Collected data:
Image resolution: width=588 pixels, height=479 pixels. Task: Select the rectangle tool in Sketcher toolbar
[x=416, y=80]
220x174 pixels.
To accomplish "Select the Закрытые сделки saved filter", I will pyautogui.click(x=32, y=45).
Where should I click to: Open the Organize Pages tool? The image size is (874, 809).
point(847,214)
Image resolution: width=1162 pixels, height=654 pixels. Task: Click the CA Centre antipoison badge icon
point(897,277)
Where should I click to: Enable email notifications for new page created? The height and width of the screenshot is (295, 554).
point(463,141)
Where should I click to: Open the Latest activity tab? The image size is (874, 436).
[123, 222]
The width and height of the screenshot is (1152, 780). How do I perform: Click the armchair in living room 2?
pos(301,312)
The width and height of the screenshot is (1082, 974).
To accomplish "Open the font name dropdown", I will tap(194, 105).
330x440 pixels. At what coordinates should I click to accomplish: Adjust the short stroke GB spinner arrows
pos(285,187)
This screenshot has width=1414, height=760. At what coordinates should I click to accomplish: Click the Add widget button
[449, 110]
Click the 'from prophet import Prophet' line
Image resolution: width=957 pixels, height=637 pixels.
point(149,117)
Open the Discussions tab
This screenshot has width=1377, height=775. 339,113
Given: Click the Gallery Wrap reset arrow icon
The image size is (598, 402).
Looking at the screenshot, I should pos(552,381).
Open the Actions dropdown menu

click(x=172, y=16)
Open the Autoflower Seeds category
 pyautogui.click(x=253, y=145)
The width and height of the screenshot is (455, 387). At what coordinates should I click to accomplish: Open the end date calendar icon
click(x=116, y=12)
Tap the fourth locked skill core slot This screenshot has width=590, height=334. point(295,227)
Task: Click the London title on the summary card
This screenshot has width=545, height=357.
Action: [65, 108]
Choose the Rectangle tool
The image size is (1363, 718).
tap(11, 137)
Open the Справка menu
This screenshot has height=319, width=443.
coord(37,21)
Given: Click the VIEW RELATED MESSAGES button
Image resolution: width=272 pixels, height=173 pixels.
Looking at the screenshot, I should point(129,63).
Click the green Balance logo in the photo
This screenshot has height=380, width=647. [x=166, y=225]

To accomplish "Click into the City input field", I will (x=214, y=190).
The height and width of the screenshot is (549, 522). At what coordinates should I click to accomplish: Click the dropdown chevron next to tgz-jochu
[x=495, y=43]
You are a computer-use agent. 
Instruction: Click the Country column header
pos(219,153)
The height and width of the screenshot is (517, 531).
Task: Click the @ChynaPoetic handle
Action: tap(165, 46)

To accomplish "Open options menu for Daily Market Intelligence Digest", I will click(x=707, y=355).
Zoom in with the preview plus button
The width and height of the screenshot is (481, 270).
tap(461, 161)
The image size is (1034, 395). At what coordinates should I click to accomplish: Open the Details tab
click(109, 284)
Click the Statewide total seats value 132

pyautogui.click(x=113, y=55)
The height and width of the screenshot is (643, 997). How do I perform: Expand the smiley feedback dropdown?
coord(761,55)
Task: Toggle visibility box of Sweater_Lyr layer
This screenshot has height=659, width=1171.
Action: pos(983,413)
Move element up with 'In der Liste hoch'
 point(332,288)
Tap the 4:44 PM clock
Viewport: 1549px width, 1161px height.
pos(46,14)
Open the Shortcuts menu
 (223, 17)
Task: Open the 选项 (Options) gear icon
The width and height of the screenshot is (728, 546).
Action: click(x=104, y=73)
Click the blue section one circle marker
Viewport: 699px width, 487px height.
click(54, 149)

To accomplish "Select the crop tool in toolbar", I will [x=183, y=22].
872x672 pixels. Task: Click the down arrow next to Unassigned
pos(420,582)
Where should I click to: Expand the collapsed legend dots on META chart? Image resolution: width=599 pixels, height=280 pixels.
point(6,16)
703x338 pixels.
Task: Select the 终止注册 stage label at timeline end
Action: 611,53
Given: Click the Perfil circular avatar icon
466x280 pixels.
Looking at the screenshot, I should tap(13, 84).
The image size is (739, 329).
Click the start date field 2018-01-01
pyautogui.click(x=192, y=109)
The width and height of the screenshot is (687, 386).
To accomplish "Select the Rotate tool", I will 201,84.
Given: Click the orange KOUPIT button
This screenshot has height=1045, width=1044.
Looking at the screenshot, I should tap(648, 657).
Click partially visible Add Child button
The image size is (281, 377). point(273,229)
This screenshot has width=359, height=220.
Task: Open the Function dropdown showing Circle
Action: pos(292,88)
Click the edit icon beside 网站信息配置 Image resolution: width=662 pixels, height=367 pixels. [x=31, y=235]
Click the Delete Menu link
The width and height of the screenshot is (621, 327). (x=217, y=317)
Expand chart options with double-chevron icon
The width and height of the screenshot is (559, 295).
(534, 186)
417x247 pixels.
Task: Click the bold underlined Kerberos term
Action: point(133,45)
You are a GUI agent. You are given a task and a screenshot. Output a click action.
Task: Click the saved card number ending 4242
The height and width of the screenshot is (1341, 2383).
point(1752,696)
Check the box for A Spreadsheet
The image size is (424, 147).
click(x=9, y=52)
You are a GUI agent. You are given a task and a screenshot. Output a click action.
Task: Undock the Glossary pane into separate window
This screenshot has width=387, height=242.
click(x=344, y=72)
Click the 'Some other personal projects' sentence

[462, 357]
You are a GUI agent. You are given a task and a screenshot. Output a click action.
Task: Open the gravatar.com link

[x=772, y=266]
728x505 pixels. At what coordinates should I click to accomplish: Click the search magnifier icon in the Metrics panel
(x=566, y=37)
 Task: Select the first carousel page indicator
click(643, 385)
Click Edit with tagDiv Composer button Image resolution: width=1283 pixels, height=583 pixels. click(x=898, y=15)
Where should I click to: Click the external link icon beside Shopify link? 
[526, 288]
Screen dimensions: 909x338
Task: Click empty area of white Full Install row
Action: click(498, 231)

# DIRECTIONS
From the first line to the last, retype the records exactly.

# RESPONSE AREA
Image resolution: width=588 pixels, height=479 pixels. Task: Select the rectangle tool in Sketcher toolbar
[x=416, y=80]
220x174 pixels.
To accomplish "Select the Закрытые сделки saved filter", I will pyautogui.click(x=32, y=45).
Where should I click to: Open the Organize Pages tool? The image size is (874, 809).
point(847,214)
Image resolution: width=1162 pixels, height=654 pixels. Task: Click the CA Centre antipoison badge icon
point(897,277)
Where should I click to: Enable email notifications for new page created? The height and width of the screenshot is (295, 554).
point(463,141)
Where should I click to: Open the Latest activity tab? The image size is (874, 436).
[123, 222]
The width and height of the screenshot is (1152, 780). How do I perform: Click the armchair in living room 2?
pos(301,312)
The width and height of the screenshot is (1082, 974).
To accomplish "Open the font name dropdown", I will tap(194, 105).
330x440 pixels. At what coordinates should I click to accomplish: Adjust the short stroke GB spinner arrows
pos(285,187)
This screenshot has width=1414, height=760. At what coordinates should I click to accomplish: Click the Add widget button
[449, 110]
Click the 'from prophet import Prophet' line
Image resolution: width=957 pixels, height=637 pixels.
point(149,117)
Open the Discussions tab
This screenshot has width=1377, height=775. 339,113
Given: Click the Gallery Wrap reset arrow icon
The image size is (598, 402).
Looking at the screenshot, I should pos(552,381).
Open the Actions dropdown menu

click(x=172, y=16)
Open the Autoflower Seeds category
 pyautogui.click(x=253, y=145)
The width and height of the screenshot is (455, 387). At what coordinates should I click to accomplish: Open the end date calendar icon
click(x=116, y=12)
Tap the fourth locked skill core slot This screenshot has width=590, height=334. point(295,227)
Task: Click the London title on the summary card
This screenshot has width=545, height=357.
Action: [65, 108]
Choose the Rectangle tool
The image size is (1363, 718).
tap(11, 137)
Open the Справка menu
This screenshot has height=319, width=443.
coord(37,21)
Given: Click the VIEW RELATED MESSAGES button
Image resolution: width=272 pixels, height=173 pixels.
Looking at the screenshot, I should point(129,63).
Click the green Balance logo in the photo
This screenshot has height=380, width=647. [x=166, y=225]

To accomplish "Click into the City input field", I will (x=214, y=190).
The height and width of the screenshot is (549, 522). At what coordinates should I click to accomplish: Click the dropdown chevron next to tgz-jochu
[x=495, y=43]
You are a computer-use agent. 
Instruction: Click the Country column header
pos(219,153)
The height and width of the screenshot is (517, 531).
Task: Click the @ChynaPoetic handle
Action: tap(165, 46)

To accomplish "Open options menu for Daily Market Intelligence Digest", I will click(x=707, y=355).
Zoom in with the preview plus button
The width and height of the screenshot is (481, 270).
tap(461, 161)
The image size is (1034, 395). At what coordinates should I click to accomplish: Open the Details tab
click(109, 284)
Click the Statewide total seats value 132

pyautogui.click(x=113, y=55)
The height and width of the screenshot is (643, 997). How do I perform: Expand the smiley feedback dropdown?
coord(761,55)
Task: Toggle visibility box of Sweater_Lyr layer
This screenshot has height=659, width=1171.
Action: pos(983,413)
Move element up with 'In der Liste hoch'
 point(332,288)
Tap the 4:44 PM clock
Viewport: 1549px width, 1161px height.
pos(46,14)
Open the Shortcuts menu
 (223, 17)
Task: Open the 选项 (Options) gear icon
The width and height of the screenshot is (728, 546).
Action: click(x=104, y=73)
Click the blue section one circle marker
Viewport: 699px width, 487px height.
click(54, 149)

To accomplish "Select the crop tool in toolbar", I will [x=183, y=22].
872x672 pixels. Task: Click the down arrow next to Unassigned
pos(420,582)
Where should I click to: Expand the collapsed legend dots on META chart? Image resolution: width=599 pixels, height=280 pixels.
point(6,16)
703x338 pixels.
Task: Select the 终止注册 stage label at timeline end
Action: 611,53
Given: Click the Perfil circular avatar icon
466x280 pixels.
Looking at the screenshot, I should tap(13, 84).
The image size is (739, 329).
Click the start date field 2018-01-01
pyautogui.click(x=192, y=109)
The width and height of the screenshot is (687, 386).
To accomplish "Select the Rotate tool", I will 201,84.
Given: Click the orange KOUPIT button
This screenshot has height=1045, width=1044.
Looking at the screenshot, I should tap(648, 657).
Click partially visible Add Child button
The image size is (281, 377). point(273,229)
This screenshot has width=359, height=220.
Task: Open the Function dropdown showing Circle
Action: pos(292,88)
Click the edit icon beside 网站信息配置 Image resolution: width=662 pixels, height=367 pixels. [x=31, y=235]
Click the Delete Menu link
The width and height of the screenshot is (621, 327). (x=217, y=317)
Expand chart options with double-chevron icon
The width and height of the screenshot is (559, 295).
(534, 186)
417x247 pixels.
Task: Click the bold underlined Kerberos term
Action: point(133,45)
You are a GUI agent. You are given a task and a screenshot. Output a click action.
Task: Click the saved card number ending 4242
The height and width of the screenshot is (1341, 2383).
point(1752,696)
Check the box for A Spreadsheet
The image size is (424, 147).
click(x=9, y=52)
You are a GUI agent. You are given a task and a screenshot. Output a click action.
Task: Undock the Glossary pane into separate window
This screenshot has width=387, height=242.
click(x=344, y=72)
Click the 'Some other personal projects' sentence

[462, 357]
You are a GUI agent. You are given a task and a screenshot. Output a click action.
Task: Open the gravatar.com link

[x=772, y=266]
728x505 pixels. At what coordinates should I click to accomplish: Click the search magnifier icon in the Metrics panel
(x=566, y=37)
 Task: Select the first carousel page indicator
click(643, 385)
Click Edit with tagDiv Composer button Image resolution: width=1283 pixels, height=583 pixels. click(x=898, y=15)
Where should I click to: Click the external link icon beside Shopify link? 
[526, 288]
Screen dimensions: 909x338
Task: Click empty area of white Full Install row
Action: click(498, 231)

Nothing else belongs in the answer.